Educational & Outreach Activities
1 journal article – LaCanne, C. E., & Lundgren, J. G.. Regenerative agriculture: merging farming and natural resource conservation profitably. PeerJ, 6, e4428 (2018).
1 published press article – written about our PeerJ article – Bryce, Emma. Regenerative soil can double farmers’ incomes. Anthropocene. March 2, 2018.
5 talks and presentations – Claire LaCanne has given 4 talks about the study so far, Jon Lundgren has given several talks.
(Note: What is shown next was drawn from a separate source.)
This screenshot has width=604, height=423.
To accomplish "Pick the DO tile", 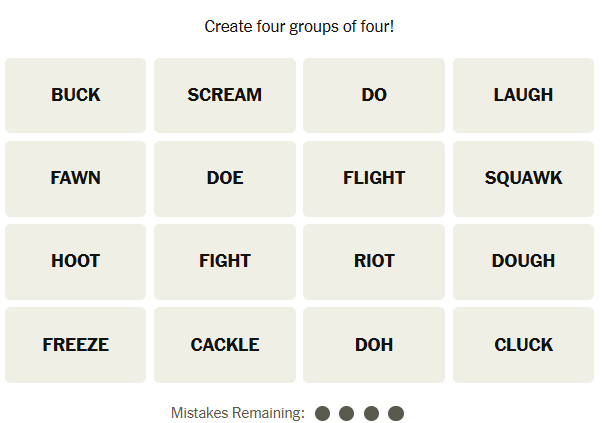I will point(374,95).
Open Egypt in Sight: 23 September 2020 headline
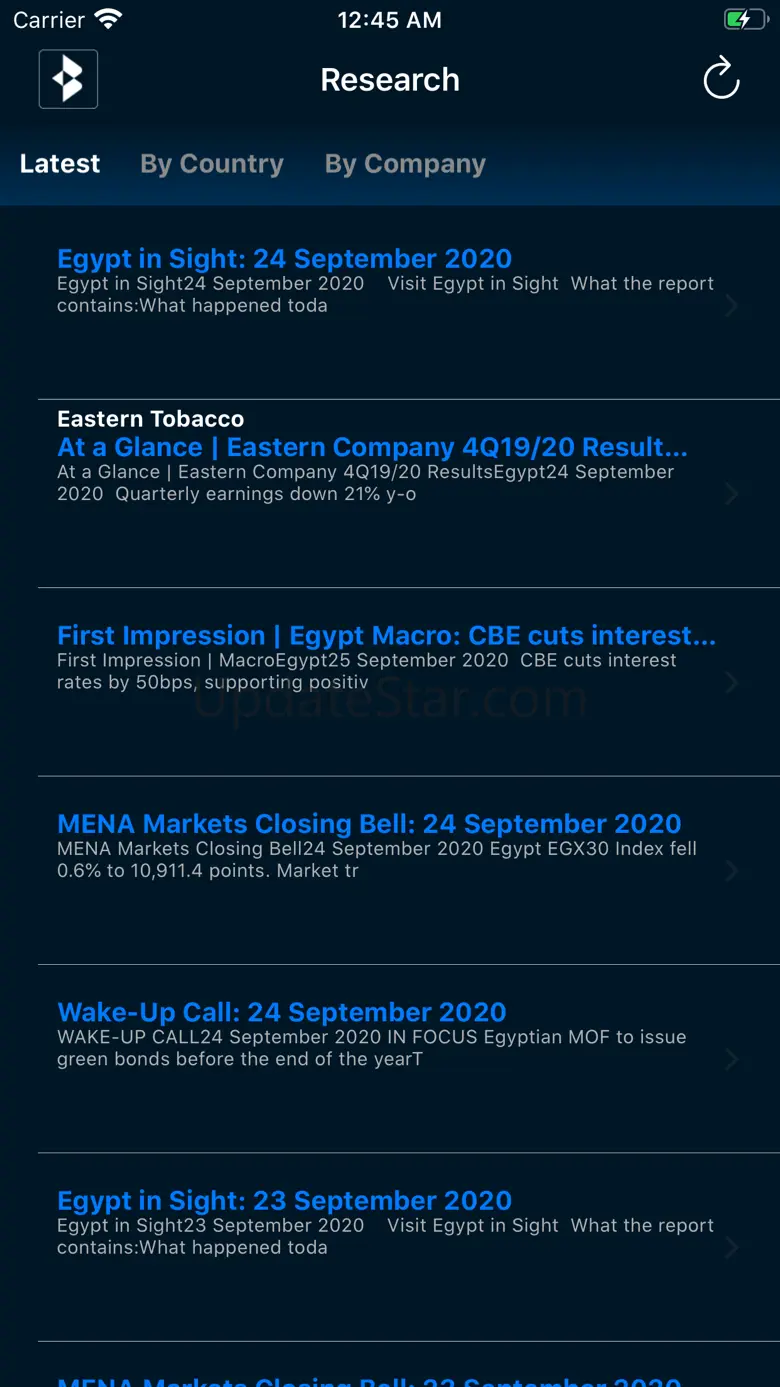Viewport: 780px width, 1387px height. [285, 1201]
LaCanne and Lundgren will continue to share the results both to scientific peers and farmers.
3 workshops/field days so far – Blue Dasher Farm, non-profit run by Jon Lundgren has held 3 field days which share the process and results of this study. More field days to come.
This study revealed that not only can crop production and natural resource conservation be compatible goals, they can coexist in a profitable system. Revealing the economic benefits of regenerative farming will likely convince more producers to adapt sustainable methods.
We found that regenerative systems not only foster more ecological functioning and effective pest control, but can be more profitable than many current crop production models.